現在ではキーボードから漢字を入力する方法として、 かな漢字変換方式が一般的に使われています。 これはご存じのように、漢字の読みをかなで入力し、 変換によってコンピュータがディスク上の辞書を引いて その読みに相当する漢字を表示・選択するものです。
一方のT/TUT-Code[#1] といった漢字入力方式では、 変換という操作を経ずにキーの組合せだけで漢字を直接入力します。 人間の側が、個々の漢字を入力するにはどうすればよいかという 手順(コードまたはキー・ストロークと呼ぶ)を覚えることになります。
たとえば、TUT-Code であれば「ymr」と打てば「漢」が入り、 「no」と打てば「字」が入る、したがって「ymrno」と打てば「漢字」が入る、 「変」は「gc」、「換」は「lhf」といった具合です。 (実際にはアルファベットで覚えているわけではありません)
歴史的にはこのような方式は、かな漢字変換方式と同じか、 あるいはそれ以上に古いものです。 初期のころには連想式というものがありました。 これはたとえば、かなの「ミラ」に相当するキーを打つと「鏡」が入力される というように、漢字とそれを入力するためのコードとの関係を 連想によって覚えやすくしようとしたものです。 カナ2文字で漢字を入れる方法としては、川上さんのラインプットが有名です。 これ以外にもカンテックのKIS とかリコーや 日立の最初のワープロに使われていたものなどがあります。
しかし連想によって関係づけられる漢字とコードには限界があります。 また連想式でも熟練すれば連想によって コードを思い出すということはなくなります (だとすれば、連想そのものが結局のところ無駄になってしまいます)。 そこで連想をやめて漢字の出現頻度やキーの打ちやすさを定量的に調べ、 それをもとにコード配列を決めようという流れがでてきました。 これが T-Code です。

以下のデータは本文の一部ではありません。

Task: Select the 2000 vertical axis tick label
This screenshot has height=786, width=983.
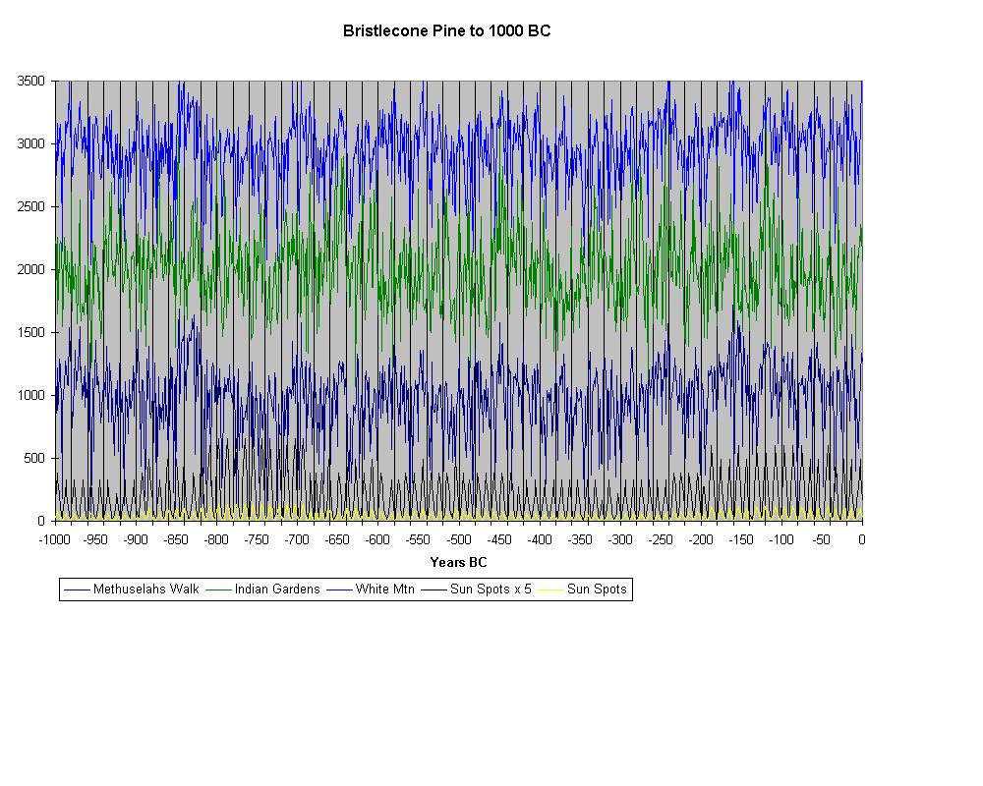Action: click(30, 269)
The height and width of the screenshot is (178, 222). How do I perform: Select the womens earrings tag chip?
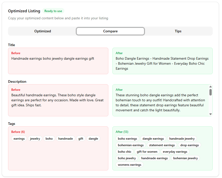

T-Code ではホームポジション上下に最上段の数字キーを加えた40キーを使い、 2ストロークで約1600の文字[#2] が入力可能です。 また、かなも漢字と同じ扱いで、出現頻度によってコードが決定されています (カタカナもひらがなとは別のコードが割り振られています)。 したがってコード配列には, 字の意味による規則性はまったくありません。
T-Code のあと、最上段のキーは打ちにくい、かなの配置がばらばらでは初心者が しりごみする、などの反省から TUT-Code が設計されました。 かなは、子音・母音のローマ字形式[#3] で規則的に配置し(ひらがなとカタカナは、 モードを切り替えて入力します)、ホームポジション上下3段の30キーを使い、 漢字は2ストロークで725文字、3ストロークで1800文字が入力可能です。 TUT-Code は、豊橋技術科学大学(略称TUT)の大岩研究室で開発され、 エプソンの「タッチ16」、ギャルドの「タッチタイプ」として 商品化されたことがあります。